To date, this is the first time that the demographic and clinicopathological features, as well as the incidence of LPA, have been elucidated based on a large-scale population-based database. Meanwhile, this is the first nomogram predicting the survival outcomes of LPA patients, which could aid in personalized prognostic evaluation and clinical decision-making. However, there were still some limitations in our study, although the nomograms demonstrated good accuracy and applicability. First, nomograms were constructed based on retrospective data, and prospective external validation is needed.
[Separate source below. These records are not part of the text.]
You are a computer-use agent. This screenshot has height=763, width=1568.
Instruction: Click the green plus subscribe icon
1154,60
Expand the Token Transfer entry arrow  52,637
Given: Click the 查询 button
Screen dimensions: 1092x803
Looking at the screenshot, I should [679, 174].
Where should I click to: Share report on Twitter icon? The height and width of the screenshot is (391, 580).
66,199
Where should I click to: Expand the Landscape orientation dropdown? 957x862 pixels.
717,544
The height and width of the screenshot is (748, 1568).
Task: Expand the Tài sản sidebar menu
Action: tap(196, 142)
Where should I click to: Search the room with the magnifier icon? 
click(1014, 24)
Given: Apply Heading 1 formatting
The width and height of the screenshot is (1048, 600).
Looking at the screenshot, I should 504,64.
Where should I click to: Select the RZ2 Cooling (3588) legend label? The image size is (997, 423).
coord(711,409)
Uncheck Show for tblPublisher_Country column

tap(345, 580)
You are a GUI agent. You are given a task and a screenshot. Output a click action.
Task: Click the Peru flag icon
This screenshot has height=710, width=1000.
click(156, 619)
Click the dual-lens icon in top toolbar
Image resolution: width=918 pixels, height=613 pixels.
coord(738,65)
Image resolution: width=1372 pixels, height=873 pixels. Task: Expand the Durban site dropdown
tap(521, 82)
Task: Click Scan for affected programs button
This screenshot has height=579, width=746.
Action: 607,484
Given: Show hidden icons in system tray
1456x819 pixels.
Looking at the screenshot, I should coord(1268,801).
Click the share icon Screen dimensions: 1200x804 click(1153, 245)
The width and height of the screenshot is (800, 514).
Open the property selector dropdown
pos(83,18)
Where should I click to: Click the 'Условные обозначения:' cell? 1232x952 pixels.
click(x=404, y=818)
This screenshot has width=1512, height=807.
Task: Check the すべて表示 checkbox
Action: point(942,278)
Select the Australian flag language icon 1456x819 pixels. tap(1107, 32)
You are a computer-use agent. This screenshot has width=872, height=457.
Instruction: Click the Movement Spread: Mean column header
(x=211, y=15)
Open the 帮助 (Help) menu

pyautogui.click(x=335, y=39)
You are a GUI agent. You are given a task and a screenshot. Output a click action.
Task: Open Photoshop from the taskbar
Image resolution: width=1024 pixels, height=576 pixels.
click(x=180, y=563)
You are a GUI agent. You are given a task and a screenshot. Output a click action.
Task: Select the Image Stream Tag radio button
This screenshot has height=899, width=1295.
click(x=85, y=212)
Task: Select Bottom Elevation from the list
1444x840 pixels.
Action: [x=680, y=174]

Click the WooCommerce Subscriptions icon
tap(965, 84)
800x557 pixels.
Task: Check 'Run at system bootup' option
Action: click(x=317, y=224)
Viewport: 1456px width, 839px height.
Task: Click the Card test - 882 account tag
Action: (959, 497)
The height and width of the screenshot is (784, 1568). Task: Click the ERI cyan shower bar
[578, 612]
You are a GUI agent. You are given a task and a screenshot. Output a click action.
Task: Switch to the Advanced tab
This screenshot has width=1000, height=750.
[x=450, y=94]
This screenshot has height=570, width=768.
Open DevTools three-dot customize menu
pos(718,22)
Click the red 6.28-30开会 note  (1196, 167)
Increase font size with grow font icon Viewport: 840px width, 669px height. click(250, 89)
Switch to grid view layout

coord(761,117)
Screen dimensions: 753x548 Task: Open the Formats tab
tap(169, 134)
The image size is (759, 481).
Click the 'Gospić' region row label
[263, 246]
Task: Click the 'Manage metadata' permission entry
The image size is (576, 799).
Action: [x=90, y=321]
Second, some critical information, such as the diameter of the invasive area in LPA, tumor biomarkers, chemotherapy regimen, targeted therapy, molecular pathology, and genetic tests, was absent in the database. Moreover, the TNM staging information provided by the database is the result of the 6th edition staging system, instead of the latest edition staging system. Therefore, we could not analyze those variables or improve the prognostic nomograms in our study. Third, the patients were almost all Americans, and the results might be different in other races. Such drawbacks are inherent to almost all retrospective population-based studies. However, the large size and the long follow-up duration of the present study compensate to a great extent and provide comprehensive knowledge of LPA. Further prospective studies with more important information are needed for model improvement and independent validation.